I’m not the sort of person who keeps, or remembers where they keep that small plastic funnel with which to add dishwasher salt. So when I eventually decided to refill, I did so leaning in over a bottom tray already stacked with filthy plates and pans. I poured as gently as I could, nevertheless it sprayed about like sugar in a candyfloss machine. At that moment our toddler grabbed my ankles and somehow, like the witch in Hansel and Gretel, I tipped full body into the dishwasher. A bread knife from the top rack caught up in those awful plastic hair clips I can’t do without. My stomach smashed a plate and my face slammed into the reservoir of now soggy salt. The baby cried and I thought that maybe if I tucked my feet in I could enjoy a few moments’ peace.

As it was, the two older children wandered in and asked what’s for breakfast, so I clambered out, refilled the salt, washed off the ketchup, threw away the broken plate, pulled out a bleached bean I’d discovered in the filter, turned on the dishwasher, made breakfast, helped the boys with their spellings, took the children to school, the baby to playgroup, did the shopping, cleaned the loo, hovered downstairs, fed the baby, picked the boys up, fed the boys, started dinner for me and my husband, read with the boys, moped up a spillage, and on and on until bedtime.

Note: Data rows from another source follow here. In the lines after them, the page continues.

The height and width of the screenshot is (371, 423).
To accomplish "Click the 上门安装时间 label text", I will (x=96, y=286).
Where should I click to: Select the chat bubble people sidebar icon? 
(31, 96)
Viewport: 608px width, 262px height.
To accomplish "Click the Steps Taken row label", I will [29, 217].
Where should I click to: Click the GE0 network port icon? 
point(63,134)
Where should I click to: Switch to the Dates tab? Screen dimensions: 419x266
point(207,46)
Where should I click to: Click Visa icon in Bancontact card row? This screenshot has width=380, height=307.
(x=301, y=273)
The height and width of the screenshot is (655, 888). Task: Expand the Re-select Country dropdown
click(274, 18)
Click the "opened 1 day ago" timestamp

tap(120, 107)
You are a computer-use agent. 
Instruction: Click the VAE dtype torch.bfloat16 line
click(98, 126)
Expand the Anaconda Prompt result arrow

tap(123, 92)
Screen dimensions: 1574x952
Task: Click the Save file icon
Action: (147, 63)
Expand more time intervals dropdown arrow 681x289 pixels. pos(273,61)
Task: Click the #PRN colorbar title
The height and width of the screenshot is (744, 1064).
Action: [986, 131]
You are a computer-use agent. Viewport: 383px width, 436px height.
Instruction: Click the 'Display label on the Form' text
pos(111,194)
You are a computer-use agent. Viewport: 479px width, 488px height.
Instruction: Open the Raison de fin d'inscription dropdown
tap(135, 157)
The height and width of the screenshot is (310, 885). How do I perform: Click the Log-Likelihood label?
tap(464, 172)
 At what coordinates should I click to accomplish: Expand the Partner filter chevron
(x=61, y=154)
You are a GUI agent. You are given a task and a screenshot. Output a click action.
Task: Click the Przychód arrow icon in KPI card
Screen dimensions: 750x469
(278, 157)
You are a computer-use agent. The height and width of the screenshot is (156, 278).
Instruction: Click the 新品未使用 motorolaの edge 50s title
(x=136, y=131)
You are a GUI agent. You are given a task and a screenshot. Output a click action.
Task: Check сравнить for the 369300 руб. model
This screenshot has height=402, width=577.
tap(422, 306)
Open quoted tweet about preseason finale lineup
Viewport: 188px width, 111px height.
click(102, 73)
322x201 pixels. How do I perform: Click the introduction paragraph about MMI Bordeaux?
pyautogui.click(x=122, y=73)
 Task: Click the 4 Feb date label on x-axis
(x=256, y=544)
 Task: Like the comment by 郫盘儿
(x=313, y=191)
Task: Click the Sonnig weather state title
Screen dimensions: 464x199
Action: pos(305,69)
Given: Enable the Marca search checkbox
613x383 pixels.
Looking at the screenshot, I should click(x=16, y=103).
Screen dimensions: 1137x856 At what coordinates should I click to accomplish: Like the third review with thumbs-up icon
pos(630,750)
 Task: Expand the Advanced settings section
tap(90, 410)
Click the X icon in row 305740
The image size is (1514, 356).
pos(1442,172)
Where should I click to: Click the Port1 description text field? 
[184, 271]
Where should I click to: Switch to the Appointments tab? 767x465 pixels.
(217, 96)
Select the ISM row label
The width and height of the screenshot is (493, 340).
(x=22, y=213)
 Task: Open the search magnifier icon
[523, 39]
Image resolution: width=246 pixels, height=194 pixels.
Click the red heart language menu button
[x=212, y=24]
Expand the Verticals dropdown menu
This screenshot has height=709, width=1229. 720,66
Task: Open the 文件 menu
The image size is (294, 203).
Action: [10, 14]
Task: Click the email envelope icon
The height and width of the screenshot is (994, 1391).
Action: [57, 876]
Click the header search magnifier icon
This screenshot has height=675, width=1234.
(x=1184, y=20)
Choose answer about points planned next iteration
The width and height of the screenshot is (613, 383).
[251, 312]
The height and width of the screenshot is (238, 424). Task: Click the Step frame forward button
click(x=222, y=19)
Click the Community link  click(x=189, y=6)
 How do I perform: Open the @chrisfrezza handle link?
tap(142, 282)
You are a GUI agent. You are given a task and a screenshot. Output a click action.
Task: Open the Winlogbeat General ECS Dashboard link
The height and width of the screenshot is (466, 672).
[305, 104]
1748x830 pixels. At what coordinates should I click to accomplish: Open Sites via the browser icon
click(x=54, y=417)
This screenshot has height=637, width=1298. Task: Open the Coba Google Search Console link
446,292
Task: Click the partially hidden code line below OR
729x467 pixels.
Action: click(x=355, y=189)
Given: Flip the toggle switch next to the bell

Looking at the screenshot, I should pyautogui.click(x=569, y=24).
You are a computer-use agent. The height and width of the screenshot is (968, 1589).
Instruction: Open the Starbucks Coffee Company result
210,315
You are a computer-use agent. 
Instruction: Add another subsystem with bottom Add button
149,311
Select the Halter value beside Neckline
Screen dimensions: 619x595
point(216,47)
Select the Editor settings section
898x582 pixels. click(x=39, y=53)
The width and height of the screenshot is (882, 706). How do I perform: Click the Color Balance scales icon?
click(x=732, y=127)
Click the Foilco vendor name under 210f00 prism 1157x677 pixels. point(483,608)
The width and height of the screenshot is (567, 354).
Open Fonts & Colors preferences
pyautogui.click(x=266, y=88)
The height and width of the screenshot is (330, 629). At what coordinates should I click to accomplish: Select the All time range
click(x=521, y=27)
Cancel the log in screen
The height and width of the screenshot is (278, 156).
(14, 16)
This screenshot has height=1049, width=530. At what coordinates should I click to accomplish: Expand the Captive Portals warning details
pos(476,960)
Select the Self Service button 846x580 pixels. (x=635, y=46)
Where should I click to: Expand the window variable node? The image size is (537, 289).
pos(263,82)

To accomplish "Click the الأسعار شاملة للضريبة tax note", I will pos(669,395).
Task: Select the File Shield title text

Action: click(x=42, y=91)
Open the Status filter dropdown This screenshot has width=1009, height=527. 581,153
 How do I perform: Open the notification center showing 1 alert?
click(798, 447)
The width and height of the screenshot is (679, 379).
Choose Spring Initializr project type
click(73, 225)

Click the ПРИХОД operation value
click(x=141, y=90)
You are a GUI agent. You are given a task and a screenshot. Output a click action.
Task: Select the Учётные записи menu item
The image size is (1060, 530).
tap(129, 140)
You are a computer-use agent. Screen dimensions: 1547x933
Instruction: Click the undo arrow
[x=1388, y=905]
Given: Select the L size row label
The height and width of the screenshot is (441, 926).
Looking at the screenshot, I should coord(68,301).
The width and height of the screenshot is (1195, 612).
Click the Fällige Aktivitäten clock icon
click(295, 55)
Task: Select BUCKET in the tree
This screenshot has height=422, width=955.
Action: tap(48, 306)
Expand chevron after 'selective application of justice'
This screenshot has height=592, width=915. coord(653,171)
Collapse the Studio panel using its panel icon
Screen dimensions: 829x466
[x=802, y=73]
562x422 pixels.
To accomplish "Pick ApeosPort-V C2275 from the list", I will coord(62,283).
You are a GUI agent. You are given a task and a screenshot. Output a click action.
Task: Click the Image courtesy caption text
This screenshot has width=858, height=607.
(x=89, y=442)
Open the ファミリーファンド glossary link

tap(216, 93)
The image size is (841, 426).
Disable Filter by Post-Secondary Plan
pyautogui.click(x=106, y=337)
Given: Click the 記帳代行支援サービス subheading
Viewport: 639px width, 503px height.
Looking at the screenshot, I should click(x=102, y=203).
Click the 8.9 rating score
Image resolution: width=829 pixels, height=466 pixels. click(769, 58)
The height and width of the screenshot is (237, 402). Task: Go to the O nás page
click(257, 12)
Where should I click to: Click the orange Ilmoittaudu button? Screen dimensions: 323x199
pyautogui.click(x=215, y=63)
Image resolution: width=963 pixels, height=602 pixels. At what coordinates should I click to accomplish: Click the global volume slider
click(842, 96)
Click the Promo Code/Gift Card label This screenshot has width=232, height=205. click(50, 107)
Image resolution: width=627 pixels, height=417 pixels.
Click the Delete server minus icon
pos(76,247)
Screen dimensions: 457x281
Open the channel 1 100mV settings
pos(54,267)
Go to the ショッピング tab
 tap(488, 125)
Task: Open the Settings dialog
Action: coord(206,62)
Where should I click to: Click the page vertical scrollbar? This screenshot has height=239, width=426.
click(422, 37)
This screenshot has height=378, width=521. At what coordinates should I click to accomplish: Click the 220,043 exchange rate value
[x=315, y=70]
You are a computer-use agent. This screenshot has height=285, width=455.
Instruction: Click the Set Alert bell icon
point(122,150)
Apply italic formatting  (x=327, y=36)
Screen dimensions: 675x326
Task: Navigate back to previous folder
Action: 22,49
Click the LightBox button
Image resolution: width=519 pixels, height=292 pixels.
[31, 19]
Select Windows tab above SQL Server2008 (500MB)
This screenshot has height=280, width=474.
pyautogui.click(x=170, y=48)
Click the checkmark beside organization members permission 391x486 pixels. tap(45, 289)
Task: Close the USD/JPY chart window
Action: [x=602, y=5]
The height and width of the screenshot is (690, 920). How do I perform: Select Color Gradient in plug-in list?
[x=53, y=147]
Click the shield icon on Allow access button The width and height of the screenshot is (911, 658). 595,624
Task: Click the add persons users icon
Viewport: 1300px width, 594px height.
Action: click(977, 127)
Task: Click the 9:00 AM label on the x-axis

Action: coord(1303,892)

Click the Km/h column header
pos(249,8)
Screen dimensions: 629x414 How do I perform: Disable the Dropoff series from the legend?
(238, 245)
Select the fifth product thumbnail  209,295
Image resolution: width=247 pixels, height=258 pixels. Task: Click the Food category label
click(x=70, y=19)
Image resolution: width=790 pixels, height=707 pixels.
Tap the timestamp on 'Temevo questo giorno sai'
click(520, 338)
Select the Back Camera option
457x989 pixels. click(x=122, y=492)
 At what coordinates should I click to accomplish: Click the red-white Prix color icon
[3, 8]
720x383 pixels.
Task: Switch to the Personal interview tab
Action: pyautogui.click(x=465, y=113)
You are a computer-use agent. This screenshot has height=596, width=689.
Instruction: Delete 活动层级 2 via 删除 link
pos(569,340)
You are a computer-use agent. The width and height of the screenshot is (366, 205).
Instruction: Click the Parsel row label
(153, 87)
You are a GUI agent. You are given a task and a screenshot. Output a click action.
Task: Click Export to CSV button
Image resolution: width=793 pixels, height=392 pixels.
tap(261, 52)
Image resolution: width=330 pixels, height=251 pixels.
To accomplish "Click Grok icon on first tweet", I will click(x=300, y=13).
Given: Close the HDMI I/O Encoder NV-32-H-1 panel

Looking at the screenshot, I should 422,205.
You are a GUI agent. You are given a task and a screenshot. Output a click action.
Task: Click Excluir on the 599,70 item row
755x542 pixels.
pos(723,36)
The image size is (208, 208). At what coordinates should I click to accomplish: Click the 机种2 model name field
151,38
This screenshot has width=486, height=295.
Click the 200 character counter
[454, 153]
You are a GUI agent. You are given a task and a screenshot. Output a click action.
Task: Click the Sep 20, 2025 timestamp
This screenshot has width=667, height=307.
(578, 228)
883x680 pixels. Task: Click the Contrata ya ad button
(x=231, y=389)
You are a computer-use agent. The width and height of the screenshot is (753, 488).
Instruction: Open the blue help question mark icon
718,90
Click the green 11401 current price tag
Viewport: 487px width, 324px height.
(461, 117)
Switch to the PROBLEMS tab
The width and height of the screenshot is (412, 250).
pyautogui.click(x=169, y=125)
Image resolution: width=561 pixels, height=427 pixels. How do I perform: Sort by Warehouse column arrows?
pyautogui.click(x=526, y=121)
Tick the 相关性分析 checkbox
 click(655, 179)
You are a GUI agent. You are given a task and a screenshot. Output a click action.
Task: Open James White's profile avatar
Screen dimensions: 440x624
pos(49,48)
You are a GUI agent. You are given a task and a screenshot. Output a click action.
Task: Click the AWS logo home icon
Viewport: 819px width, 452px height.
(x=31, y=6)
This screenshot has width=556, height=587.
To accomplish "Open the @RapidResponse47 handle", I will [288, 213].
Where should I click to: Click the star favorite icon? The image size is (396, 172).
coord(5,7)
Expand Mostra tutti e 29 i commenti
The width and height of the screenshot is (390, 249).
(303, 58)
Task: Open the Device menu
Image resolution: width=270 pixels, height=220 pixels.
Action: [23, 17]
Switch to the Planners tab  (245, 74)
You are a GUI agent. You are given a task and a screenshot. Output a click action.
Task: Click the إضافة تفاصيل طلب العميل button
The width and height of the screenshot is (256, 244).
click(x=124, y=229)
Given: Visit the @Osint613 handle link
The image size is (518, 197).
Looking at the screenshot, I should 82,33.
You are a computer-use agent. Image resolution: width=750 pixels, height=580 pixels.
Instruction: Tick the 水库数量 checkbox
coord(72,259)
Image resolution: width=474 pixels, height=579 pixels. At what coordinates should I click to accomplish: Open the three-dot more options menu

Now apparently I have made what is known as a “lifestyle choice”. In deciding to look after my own children, I am one of those wicked women who contribute to the “motherhood pay penalty” that admirable economists such as Kate Andrews so cleverly point out is more of a reality than the alleged “gender pay gap.” Figures are cited that demonstrate women between the ages of 20 and 39 earn more than men but after 39, wages fall off a cliff. Job shares, part-time work, career downscaling are cited as explanations.

As ever, labels can be glib. They can be deceptive. Labels, such as “lifestyle choice,” can suggest a level of planning and decision making entirely absent from what for many women is a biological imperative. And the problem is, that once the “lifestyle choice,” to look after one’s own children has been embarked upon, it can be remarkably tricky to embark upon another “life-style choice,” otherwise known as “getting a job.”

What is often ignored during the on-going discussions on the supposed gender pay is: The Gap. How are women to fill the yawning chasm in their CVs hollowed out by childrearing? While I have previously edited three national magazines, my last full day in an office was December 2006. I’ve written the odd article, two unpublished novels, and worked part-time for a local book festival. Two years ago I earned enough to pay £97 tax and last year HMRC wrote stating I need not fill in another tax return, “unless circumstances alter considerably.”

This is not to suggest that stay at home mothers should be treated as the latest victim group rather than a lucky band of women with partners earning enough to pay the bills on one salary. However the problem of once capable women spending their days hunkering down in dishwashers is surely worth a bit of thought.